Start of Data for this task
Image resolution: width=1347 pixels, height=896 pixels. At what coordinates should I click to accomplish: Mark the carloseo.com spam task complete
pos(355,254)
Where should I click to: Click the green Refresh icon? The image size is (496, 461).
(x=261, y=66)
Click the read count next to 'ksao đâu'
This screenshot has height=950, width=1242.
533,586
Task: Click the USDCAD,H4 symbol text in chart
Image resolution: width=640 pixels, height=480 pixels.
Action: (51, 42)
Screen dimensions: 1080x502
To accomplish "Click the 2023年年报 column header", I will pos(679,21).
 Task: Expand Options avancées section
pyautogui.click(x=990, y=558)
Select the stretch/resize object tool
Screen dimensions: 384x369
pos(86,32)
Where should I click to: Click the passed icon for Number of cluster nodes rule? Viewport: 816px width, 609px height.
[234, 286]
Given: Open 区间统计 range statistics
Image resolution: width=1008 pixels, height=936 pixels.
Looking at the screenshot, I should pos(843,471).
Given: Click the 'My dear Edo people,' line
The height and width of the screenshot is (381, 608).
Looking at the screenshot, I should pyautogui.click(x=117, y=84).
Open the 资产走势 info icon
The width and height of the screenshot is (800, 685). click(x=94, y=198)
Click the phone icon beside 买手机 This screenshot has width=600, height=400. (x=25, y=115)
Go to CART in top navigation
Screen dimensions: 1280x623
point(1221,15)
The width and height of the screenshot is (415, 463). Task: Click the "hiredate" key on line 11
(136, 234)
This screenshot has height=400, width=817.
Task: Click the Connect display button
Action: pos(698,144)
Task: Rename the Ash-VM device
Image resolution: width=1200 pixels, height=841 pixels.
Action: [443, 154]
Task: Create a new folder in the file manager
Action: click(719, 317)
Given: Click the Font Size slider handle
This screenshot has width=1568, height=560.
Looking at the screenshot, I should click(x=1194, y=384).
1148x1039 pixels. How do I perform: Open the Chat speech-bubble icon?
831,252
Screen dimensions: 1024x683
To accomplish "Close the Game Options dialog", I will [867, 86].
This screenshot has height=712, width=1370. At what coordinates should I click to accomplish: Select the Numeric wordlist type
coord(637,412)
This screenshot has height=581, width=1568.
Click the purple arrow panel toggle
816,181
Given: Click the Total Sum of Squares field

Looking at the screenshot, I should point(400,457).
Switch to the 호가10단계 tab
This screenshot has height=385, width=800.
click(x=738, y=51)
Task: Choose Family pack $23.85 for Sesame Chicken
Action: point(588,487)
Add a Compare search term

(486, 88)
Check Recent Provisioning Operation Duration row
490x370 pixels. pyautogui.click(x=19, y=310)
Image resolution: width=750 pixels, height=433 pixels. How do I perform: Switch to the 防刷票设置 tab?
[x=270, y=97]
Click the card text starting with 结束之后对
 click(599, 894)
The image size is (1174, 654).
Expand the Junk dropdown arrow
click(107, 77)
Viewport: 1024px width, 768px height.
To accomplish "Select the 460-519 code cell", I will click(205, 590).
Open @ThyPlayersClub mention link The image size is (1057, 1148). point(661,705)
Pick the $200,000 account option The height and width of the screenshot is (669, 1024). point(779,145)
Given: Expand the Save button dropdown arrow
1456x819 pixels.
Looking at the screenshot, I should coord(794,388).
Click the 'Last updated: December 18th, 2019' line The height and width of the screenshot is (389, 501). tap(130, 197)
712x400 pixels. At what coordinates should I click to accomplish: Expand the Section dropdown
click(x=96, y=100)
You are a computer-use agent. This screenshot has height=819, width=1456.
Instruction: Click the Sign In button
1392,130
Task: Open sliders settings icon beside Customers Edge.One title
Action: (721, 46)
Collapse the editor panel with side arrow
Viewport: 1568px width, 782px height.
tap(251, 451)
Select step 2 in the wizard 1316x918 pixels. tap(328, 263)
End of Data for this task
• **What you have to do**
Take the records from the line containing "Given: Open 区间统计 range statistics" up to and including the line containing "The width and height of the screenshot is (800, 685).", and write those lines alone as a numbered list, omitting any blank lines.

• **Finished answer**
1. Given: Open 区间统计 range statistics
2. Image resolution: width=1008 pixels, height=936 pixels.
3. Looking at the screenshot, I should pos(843,471).
4. Given: Click the 'My dear Edo people,' line
5. The height and width of the screenshot is (381, 608).
6. Looking at the screenshot, I should pyautogui.click(x=117, y=84).
7. Open the 资产走势 info icon
8. The width and height of the screenshot is (800, 685). click(x=94, y=198)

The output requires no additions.